De alsmaar dalende hypotheekrentes spelen een ongekend belangrijke rol bij de opleving van de Nederlandse huizenmarkt.
Donderdag bevestigde De Nederlandsche Bank (DNB) nog eens dat, ondanks de aanscherping van leeneisen voor maximale hypotheken, de leenruimte voor een gemiddelde huizenkoper sinds 2008 is gestegen.
De forse daling van de hypotheekrente heeft grote invloed op de leencapaciteit van huiseigenaren.
Lage hypotheekrente
De manier waarop huiseigenaren profiteren van de lage hypotheekrente, verschilt echter fors. Voor starters op de huizenmarkt is het zo dat degenen die in oktober 2016 een huis kopen, aankijken tegen lagere instaptarieven vergeleken met een jaar geleden.
Maar er zijn ook tal van huiseigenaren met oudere hypotheken die de rente opnieuw moeten vastleggen. Daarbij hangt de hoogte van het renteverschil sterk af van het moment dat je de rente eerder hebt vastgelegd.
Business Insider ging op zoek naar historische rentecijfers en kwam via intermediair De Hypotheker bij vergelijkbare data voor annuïteitenhypotheken die teruggaan tot 2001.
Onderstaande tabel toont het verschil tussen de huidige gemiddelde variabele hypotheekrente en de gemiddelde variabele rente een jaar geleden. Vervolgens komt de huidige gemiddelde vijfjaarsrente, afgezet tegen dezelfde rente vijf jaar geleden. Deze exercitie is herhaald voor de tienjaarsrente en de vijftienjaarsrente.
Te zien is dat de huidige variabele rente niet al te veel verschilt van het niveau van een jaar geleden.

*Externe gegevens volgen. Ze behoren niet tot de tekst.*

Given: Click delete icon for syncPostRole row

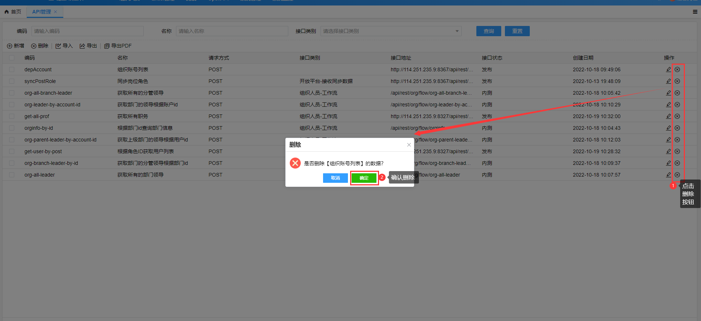Looking at the screenshot, I should (x=677, y=81).
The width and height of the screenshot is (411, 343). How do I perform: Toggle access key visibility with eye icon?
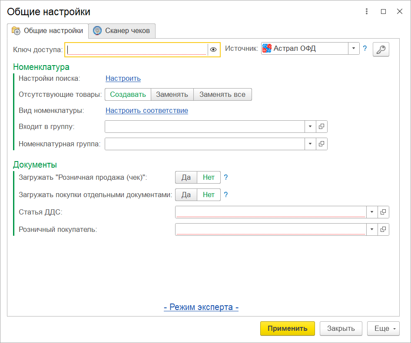click(213, 49)
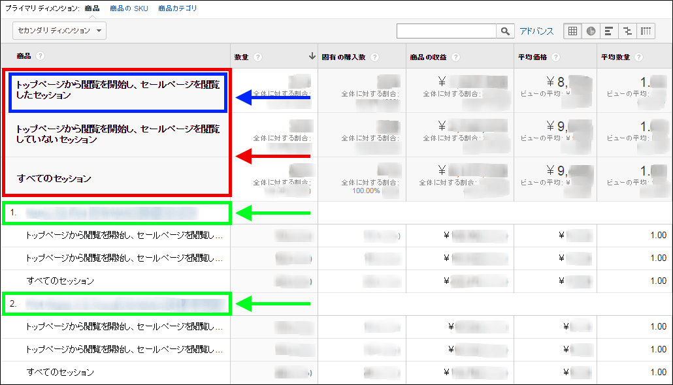
Task: Click help icon next to 固有の購入数
Action: pyautogui.click(x=374, y=57)
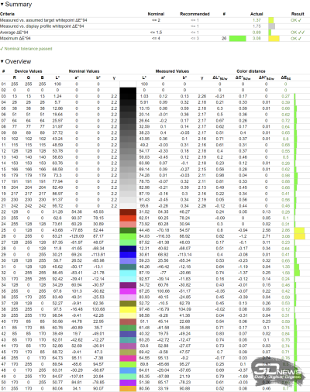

Voor vijf en tien jaar vast is de rentedaling opvallend genoeg vergelijkbaar, met een verschil van 2,8 procentpunt.
Wie in 2001 de rente vijftien jaar vastlegde op 6,5 procent, kijkt nu voor een verlenging van nog eens vijftien jaar aan tegen een gemiddeld 4,4 procentpunt lagere rente.
Verschil bruto en netto rentelast
Feest voor de huiseigenaar? Nou, dat hangt af van wat voor soort hypotheek je hebt. Tot 2013 sloten veel huiseigenaren, mede vanwege de fiscale voordelen, zogenoemde spaar- en beleggingshypotheken af.
Voor de spaarhypotheek geldt dat er een dempend effect is van renteschommelingen. Bij een rentedaling staat tegenover een lagere rentelast op de lening een hogere inleg voor de spaarpot waarmee de hypotheek uiteindelijk afbetaald moet worden. De hypotheek- en spaarrente zijn immers gelijk bij een spaarhypotheek, en dus moet er bij een lagere rente meer spaarpremie worden ingelegd om het eindvermogen te halen.
De weg van de bruto hypotheeklasten naar netto verschillen bij een rentedaling kan dus anders uitpakken, afhankelijk van de hypotheekvorm. Dat is iets om goed in de gaten te houden in het huidige klimaat van lage hypotheekrentes.